I had rebooted since attaching the original dmesg output. This version goes with the copy of /var/log/dmesg.

Attachment 1949 is obsolete: 0 => 1

Comment 12 Colin Guthrie 2012-04-09 00:44:39 CEST
Yup, interesting bits indeed:

[    7.203540] systemd[1]: Found ordering cycle on prefdm.service/start
[    7.209944] systemd[1]: Walked on cycle path to plymouth-quit.service/stop
[    7.216330] systemd[1]: Walked on cycle path to rc-local.service/start
[    7.222546] systemd[1]: Walked on cycle path to rinetd.service/start
[    7.228624] systemd[1]: Walked on cycle path to atieventsd.service/start
[    7.234617] systemd[1]: Walked on cycle path to prefdm.service/start
[    7.240501] systemd[1]: Breaking ordering cycle by deleting job plymouth-quit.service/stop
[    7.246492] systemd[1]: Deleting job prefdm.service/start as dependency of job plymouth-quit.service/stop
[    7.246501] systemd[1]: Found ordering cycle on prefdm.service/stop
[    7.252433] systemd[1]: Walked on cycle path to getty@tty1.service/start
[    7.258347] systemd[1]: Walked on cycle path to plymouth-quit-wait.service/start
[    7.264249] systemd[1]: Walked on cycle path to rc-local.service/start
[    7.270058] systemd[1]: Walked on cycle path to rinetd.service/start
[    7.275704] systemd[1]: Walked on cycle path to atieventsd.service/start
[    7.281236] systemd[1]: Walked on cycle path to prefdm.service/stop
[    7.286608] systemd[1]: Breaking ordering cycle by deleting job getty@tty1.service/start

Now What I'm not sure about is *why* this is an ordering cycle. I don't see the cycle :s

Anssi will likely get different results here but probably something similar will show up.

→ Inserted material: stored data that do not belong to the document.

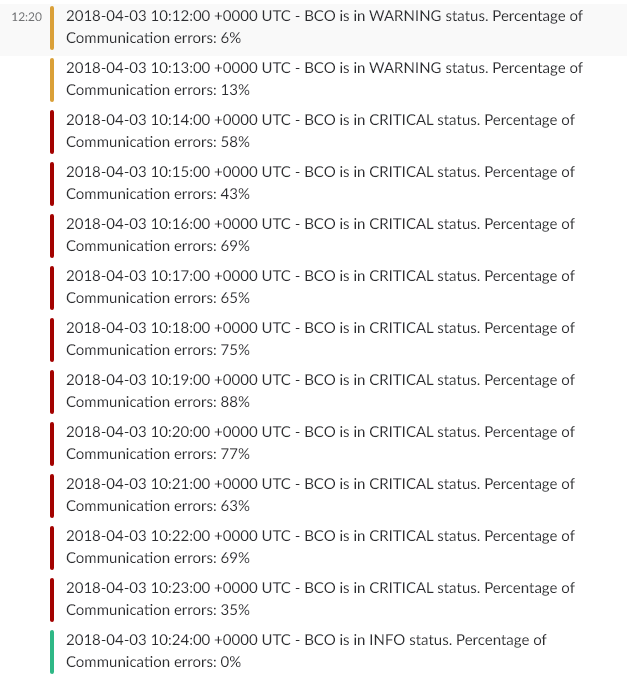
Task: Select the 10:17:00 CRITICAL message with 65% errors
Action: 320,287
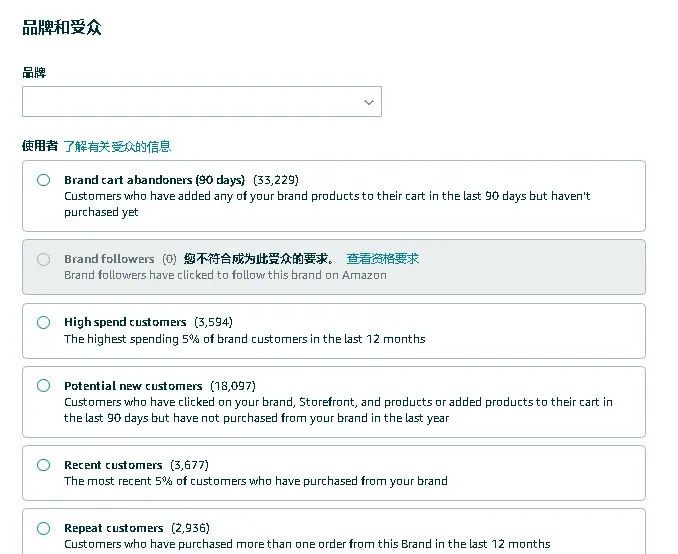This screenshot has width=678, height=554.
Task: Select Repeat customers radio button
Action: click(x=43, y=528)
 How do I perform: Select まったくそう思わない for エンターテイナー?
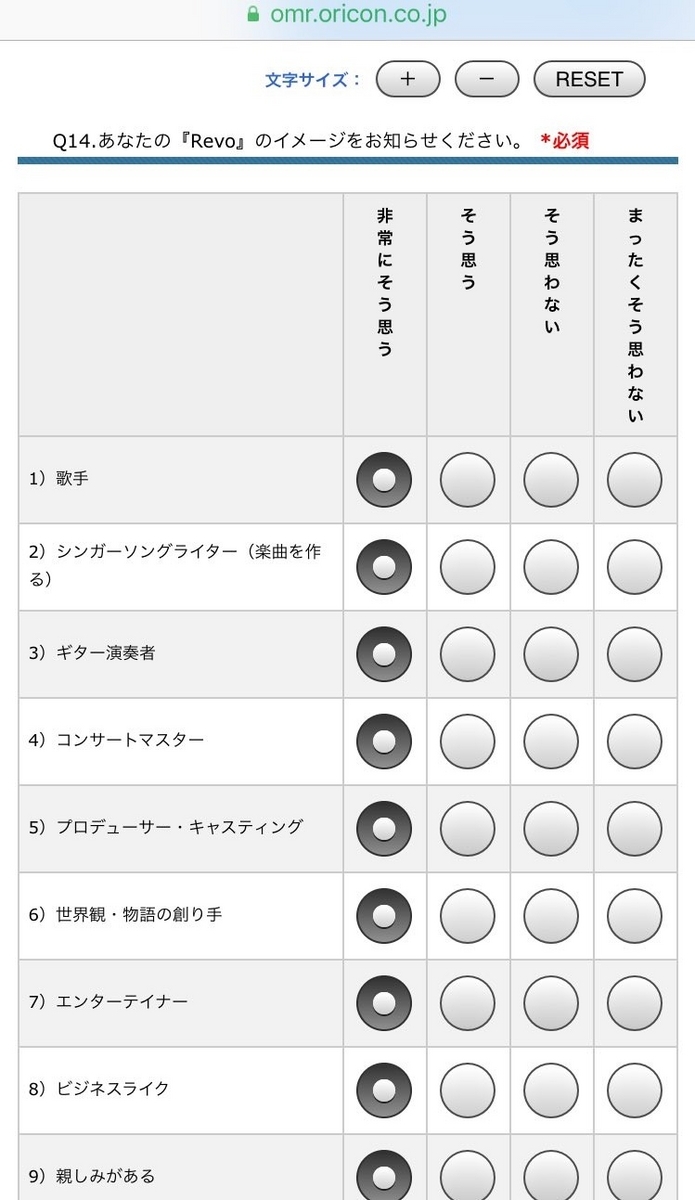[634, 1003]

I think certain bits could be better as e.g. plymouth-quit.service should be fully conflicted here.. not sure why prefdm.service/start was dropped as a dep... seems the wrong way round.
Comment 13 Colin Guthrie 2012-04-09 04:45:18 CEST
I have replicated this deadlock on my VM. I've also got a small fix in systemd that works around the problem, but I still fear both the logging and feedback when such drastic action is taken (dropping of jobs) is seriously lacking.

This is something I've taken up upstream and will try and get a resolution promptly.
Comment 14 Manuel Hiebel 2012-04-09 09:58:52 CEST
*** Bug 5298 has been marked as a duplicate of this bug. ***

CC: (none) => herbert

Comment 15 Anssi Hannula 2012-04-11 03:44:59 CEST
Created attachment 1968 [details]
dmesg, with "systemd.log_level=debug systemd.log_target=kmsg"

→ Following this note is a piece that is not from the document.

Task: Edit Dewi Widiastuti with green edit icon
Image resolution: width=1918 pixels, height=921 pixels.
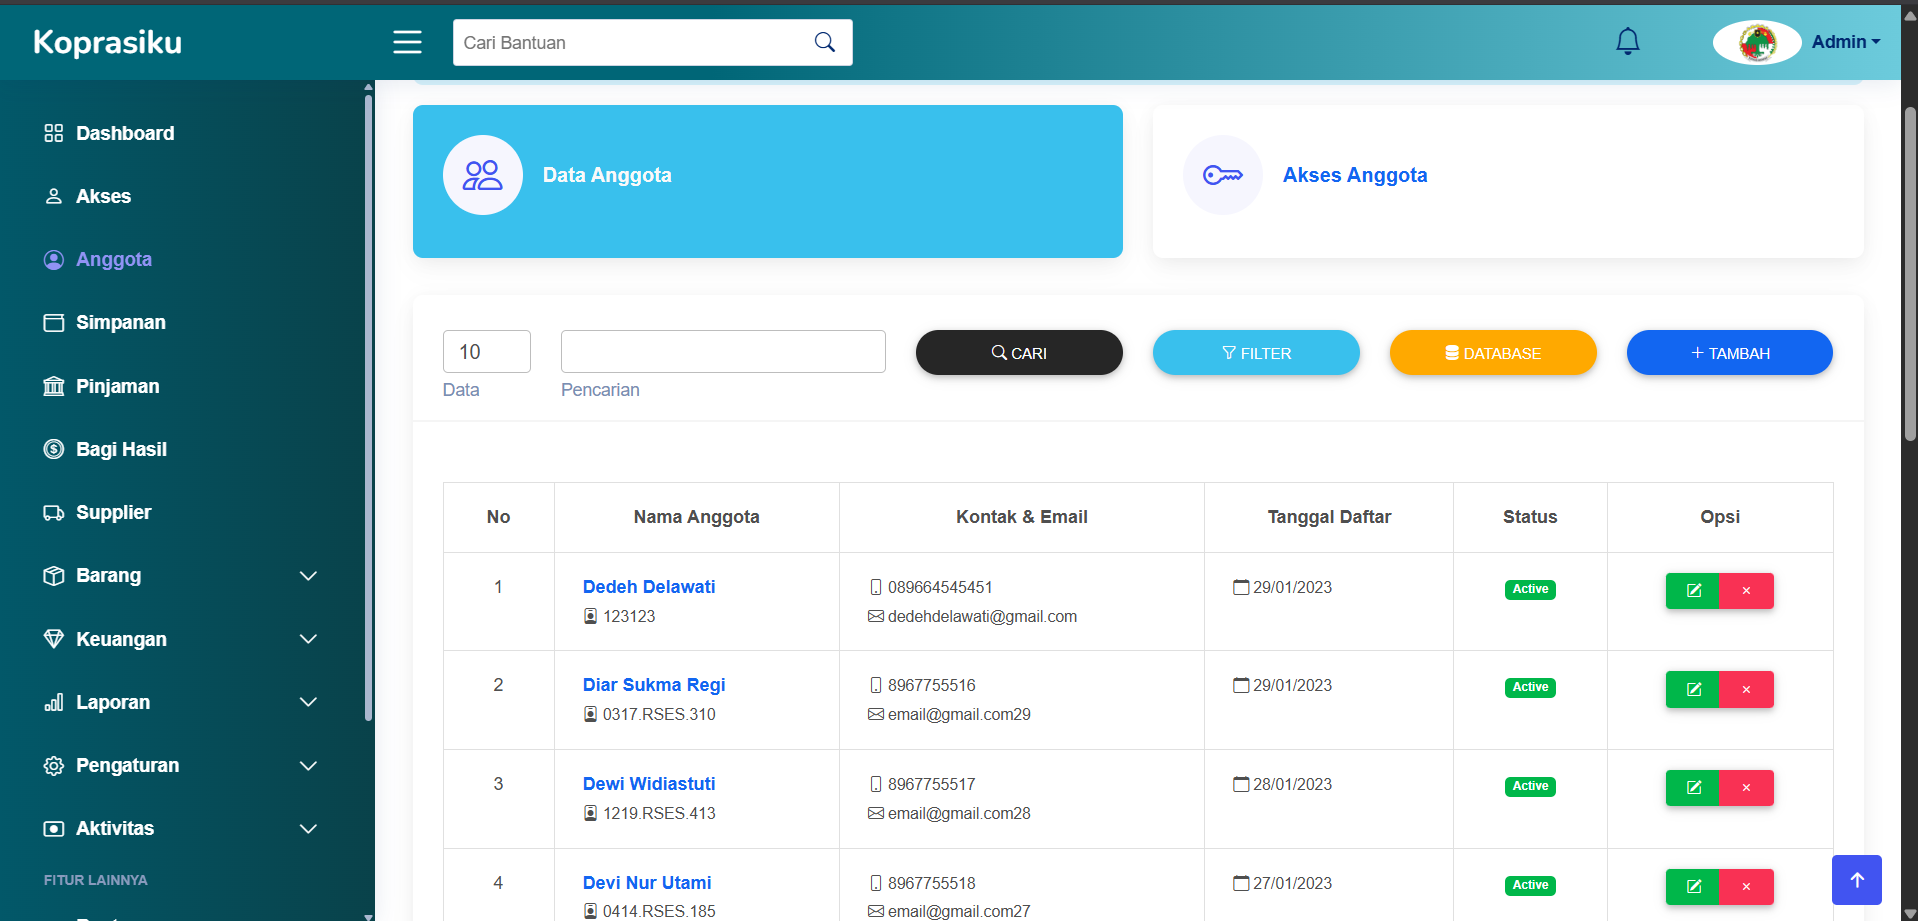Action: click(x=1693, y=788)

As requested, /var/log/dmesg after boot with "systemd.log_level=debug systemd.log_target=kmsg".
Comment 16 Anssi Hannula 2012-04-11 03:46:08 CEST
Created attachment 1969 [details]
systemctl dump
Comment 17 Colin Guthrie 2012-04-11 10:53:15 CEST
@Anssi, that's great! The problem is clearly shown there>

[   23.249958] systemd[1]: Activating default unit: default.target
[   23.249964] systemd[1]: Trying to enqueue job graphical.target/start/replace
[   23.250161] systemd[1]: Found ordering cycle on basic.target/start
[   23.250239] systemd[1]: Walked on cycle path to sockets.target/start
[   23.250315] systemd[1]: Walked on cycle path to syslog.socket/start
[   23.250391] systemd[1]: Walked on cycle path to basic.target/start
[   23.250466] systemd[1]: Breaking ordering cycle by deleting job syslog.socket/start

This one is interesting, but I'll look at that one separately. We have a patch that should prevent this...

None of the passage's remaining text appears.